▶ THE PROBLEM
Take the entries below and print only the lines from the one with "sales@advancedmetalart.com (53, 2164)" through the one with "Exchange/Return Notes (14, 960)", exactly as they stand, both ends included.

======== PROVIDED DATA

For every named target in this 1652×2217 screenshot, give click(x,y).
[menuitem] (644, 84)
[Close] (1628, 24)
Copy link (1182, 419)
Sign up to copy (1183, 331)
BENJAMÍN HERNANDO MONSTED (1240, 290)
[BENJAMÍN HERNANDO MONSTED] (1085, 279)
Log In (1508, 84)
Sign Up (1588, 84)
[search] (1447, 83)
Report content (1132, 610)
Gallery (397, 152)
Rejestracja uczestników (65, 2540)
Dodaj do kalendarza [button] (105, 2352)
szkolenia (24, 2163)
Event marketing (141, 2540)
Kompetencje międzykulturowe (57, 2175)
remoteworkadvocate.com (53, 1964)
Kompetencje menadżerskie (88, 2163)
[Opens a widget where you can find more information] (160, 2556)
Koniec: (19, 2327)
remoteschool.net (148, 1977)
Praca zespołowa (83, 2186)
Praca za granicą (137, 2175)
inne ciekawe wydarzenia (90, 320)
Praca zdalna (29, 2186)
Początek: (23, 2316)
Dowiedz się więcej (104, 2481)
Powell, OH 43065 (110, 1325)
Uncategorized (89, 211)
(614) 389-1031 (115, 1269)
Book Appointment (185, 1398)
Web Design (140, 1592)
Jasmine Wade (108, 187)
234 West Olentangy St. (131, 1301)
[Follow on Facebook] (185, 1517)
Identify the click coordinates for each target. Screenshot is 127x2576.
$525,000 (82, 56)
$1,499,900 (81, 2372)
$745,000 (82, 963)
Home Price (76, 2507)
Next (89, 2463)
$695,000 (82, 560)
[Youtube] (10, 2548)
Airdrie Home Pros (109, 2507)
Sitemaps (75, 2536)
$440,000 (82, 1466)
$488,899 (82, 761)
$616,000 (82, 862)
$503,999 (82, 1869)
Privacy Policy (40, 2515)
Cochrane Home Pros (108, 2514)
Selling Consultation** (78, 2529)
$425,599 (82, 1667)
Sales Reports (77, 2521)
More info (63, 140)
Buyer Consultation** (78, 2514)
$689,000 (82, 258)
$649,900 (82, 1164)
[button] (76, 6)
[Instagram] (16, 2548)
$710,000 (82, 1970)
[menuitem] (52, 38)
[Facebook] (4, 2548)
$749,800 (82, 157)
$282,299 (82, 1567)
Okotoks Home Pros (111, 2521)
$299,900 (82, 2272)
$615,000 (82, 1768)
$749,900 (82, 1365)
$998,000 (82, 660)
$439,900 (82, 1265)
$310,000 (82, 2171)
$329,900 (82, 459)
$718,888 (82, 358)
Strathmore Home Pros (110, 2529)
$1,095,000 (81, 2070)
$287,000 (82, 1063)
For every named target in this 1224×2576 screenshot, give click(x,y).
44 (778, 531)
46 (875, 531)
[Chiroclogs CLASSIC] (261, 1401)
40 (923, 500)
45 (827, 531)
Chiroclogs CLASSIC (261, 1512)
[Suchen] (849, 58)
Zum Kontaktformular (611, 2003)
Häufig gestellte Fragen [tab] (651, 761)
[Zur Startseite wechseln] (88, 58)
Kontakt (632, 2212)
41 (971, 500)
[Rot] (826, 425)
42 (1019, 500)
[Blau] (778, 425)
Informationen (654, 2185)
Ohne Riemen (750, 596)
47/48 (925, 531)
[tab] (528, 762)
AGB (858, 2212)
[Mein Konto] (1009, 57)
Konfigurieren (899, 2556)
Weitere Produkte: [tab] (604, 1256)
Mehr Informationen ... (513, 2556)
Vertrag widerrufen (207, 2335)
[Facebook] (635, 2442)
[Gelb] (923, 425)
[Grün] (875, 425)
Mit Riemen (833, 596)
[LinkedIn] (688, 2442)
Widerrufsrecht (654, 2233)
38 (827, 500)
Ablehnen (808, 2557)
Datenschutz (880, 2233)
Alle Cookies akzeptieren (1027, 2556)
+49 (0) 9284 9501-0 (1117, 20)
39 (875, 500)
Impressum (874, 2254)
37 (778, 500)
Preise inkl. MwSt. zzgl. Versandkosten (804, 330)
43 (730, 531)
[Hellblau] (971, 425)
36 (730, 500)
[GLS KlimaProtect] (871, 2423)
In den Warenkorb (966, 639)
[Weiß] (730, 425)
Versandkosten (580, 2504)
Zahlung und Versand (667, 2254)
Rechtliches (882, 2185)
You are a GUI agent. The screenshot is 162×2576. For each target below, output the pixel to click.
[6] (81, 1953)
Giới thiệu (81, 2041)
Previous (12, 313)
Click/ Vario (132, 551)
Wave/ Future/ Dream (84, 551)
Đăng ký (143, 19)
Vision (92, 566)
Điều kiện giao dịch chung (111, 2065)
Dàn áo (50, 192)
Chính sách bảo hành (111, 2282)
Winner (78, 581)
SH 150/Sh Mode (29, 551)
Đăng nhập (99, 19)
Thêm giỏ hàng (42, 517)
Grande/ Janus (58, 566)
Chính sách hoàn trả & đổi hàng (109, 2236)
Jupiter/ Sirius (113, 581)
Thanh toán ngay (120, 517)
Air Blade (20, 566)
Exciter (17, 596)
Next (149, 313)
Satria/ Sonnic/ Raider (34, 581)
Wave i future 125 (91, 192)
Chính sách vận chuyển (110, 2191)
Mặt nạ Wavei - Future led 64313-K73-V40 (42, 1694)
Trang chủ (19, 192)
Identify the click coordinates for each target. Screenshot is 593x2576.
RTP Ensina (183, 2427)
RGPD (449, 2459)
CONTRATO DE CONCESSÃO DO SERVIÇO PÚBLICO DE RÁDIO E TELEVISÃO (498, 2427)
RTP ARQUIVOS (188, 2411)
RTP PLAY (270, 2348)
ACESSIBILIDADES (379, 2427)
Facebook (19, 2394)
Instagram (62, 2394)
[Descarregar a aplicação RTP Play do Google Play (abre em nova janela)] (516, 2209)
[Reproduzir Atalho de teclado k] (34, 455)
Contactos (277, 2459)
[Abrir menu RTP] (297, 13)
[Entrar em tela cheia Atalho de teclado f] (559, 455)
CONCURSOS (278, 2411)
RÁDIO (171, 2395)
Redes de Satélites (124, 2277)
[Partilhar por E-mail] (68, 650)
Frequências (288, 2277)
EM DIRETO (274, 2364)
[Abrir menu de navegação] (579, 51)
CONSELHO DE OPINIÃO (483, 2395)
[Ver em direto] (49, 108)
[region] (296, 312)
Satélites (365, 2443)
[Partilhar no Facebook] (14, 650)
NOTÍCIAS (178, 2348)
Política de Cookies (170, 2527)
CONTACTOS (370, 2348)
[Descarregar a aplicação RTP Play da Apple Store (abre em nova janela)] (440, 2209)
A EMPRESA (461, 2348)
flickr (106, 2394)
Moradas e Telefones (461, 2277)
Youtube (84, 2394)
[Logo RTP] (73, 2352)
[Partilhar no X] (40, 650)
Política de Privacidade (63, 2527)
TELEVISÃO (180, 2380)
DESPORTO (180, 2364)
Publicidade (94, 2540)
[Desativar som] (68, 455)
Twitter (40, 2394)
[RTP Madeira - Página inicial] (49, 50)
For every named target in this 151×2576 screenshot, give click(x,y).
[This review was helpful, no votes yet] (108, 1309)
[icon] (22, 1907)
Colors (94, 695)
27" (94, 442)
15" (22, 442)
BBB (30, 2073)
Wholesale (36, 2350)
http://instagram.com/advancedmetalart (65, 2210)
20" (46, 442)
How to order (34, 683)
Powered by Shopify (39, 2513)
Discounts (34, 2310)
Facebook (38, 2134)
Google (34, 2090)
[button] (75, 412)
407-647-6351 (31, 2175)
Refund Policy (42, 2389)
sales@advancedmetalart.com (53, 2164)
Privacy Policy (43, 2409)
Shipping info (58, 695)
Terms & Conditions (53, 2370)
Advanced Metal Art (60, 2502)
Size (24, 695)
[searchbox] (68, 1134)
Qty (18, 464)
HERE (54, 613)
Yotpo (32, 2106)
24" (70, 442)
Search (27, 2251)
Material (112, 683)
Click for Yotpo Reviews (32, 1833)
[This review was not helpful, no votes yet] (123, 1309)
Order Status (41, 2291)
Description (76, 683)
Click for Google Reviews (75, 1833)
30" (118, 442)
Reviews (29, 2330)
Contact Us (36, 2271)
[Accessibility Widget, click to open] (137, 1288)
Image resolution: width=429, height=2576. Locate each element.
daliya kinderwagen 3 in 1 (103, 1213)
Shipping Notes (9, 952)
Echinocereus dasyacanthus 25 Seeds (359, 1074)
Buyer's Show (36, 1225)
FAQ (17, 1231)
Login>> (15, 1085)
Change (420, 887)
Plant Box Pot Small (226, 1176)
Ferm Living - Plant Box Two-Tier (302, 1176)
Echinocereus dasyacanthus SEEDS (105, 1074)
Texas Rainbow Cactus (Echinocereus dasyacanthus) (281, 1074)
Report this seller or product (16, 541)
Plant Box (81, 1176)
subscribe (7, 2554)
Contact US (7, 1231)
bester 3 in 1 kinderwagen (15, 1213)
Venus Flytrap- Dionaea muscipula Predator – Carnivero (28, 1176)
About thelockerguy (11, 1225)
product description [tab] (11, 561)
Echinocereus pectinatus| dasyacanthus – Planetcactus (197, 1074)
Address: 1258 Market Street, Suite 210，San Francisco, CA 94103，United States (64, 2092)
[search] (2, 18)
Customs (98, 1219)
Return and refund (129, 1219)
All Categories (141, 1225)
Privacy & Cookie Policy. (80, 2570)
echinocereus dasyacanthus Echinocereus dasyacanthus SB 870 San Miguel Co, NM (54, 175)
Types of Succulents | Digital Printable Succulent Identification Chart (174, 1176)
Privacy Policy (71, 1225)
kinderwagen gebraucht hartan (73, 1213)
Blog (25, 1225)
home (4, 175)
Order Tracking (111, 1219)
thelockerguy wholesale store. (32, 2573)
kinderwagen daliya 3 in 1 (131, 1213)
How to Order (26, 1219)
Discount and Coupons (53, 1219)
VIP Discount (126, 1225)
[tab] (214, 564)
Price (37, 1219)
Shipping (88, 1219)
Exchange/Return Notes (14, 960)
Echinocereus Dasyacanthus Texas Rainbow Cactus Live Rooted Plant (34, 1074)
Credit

================

▶ TASK SOLUTION
sales@advancedmetalart.com (53, 2164)
Privacy Policy (43, 2409)
Shipping info (58, 695)
Terms & Conditions (53, 2370)
Advanced Metal Art (60, 2502)
Size (24, 695)
[searchbox] (68, 1134)
Qty (18, 464)
HERE (54, 613)
Yotpo (32, 2106)
24" (70, 442)
Search (27, 2251)
Material (112, 683)
Click for Yotpo Reviews (32, 1833)
[This review was not helpful, no votes yet] (123, 1309)
Order Status (41, 2291)
Description (76, 683)
Click for Google Reviews (75, 1833)
30" (118, 442)
Reviews (29, 2330)
Contact Us (36, 2271)
[Accessibility Widget, click to open] (137, 1288)
Image resolution: width=429, height=2576. Locate each element.
daliya kinderwagen 3 in 1 (103, 1213)
Shipping Notes (9, 952)
Echinocereus dasyacanthus 25 Seeds (359, 1074)
Buyer's Show (36, 1225)
FAQ (17, 1231)
Login>> (15, 1085)
Change (420, 887)
Plant Box Pot Small (226, 1176)
Ferm Living - Plant Box Two-Tier (302, 1176)
Echinocereus dasyacanthus SEEDS (105, 1074)
Texas Rainbow Cactus (Echinocereus dasyacanthus) (281, 1074)
Report this seller or product (16, 541)
Plant Box (81, 1176)
subscribe (7, 2554)
Contact US (7, 1231)
bester 3 in 1 kinderwagen (15, 1213)
Venus Flytrap- Dionaea muscipula Predator – Carnivero (28, 1176)
About thelockerguy (11, 1225)
product description [tab] (11, 561)
Echinocereus pectinatus| dasyacanthus – Planetcactus (197, 1074)
Address: 1258 Market Street, Suite 210，San Francisco, CA 94103，United States (64, 2092)
[search] (2, 18)
Customs (98, 1219)
Return and refund (129, 1219)
All Categories (141, 1225)
Privacy & Cookie Policy. (80, 2570)
echinocereus dasyacanthus Echinocereus dasyacanthus SB 870 San Miguel Co, NM (54, 175)
Types of Succulents | Digital Printable Succulent Identification Chart (174, 1176)
Privacy Policy (71, 1225)
kinderwagen gebraucht hartan (73, 1213)
Blog (25, 1225)
home (4, 175)
Order Tracking (111, 1219)
thelockerguy wholesale store. (32, 2573)
kinderwagen daliya 3 in 1 (131, 1213)
How to Order (26, 1219)
Discount and Coupons (53, 1219)
VIP Discount (126, 1225)
[tab] (214, 564)
Price (37, 1219)
Shipping (88, 1219)
Exchange/Return Notes (14, 960)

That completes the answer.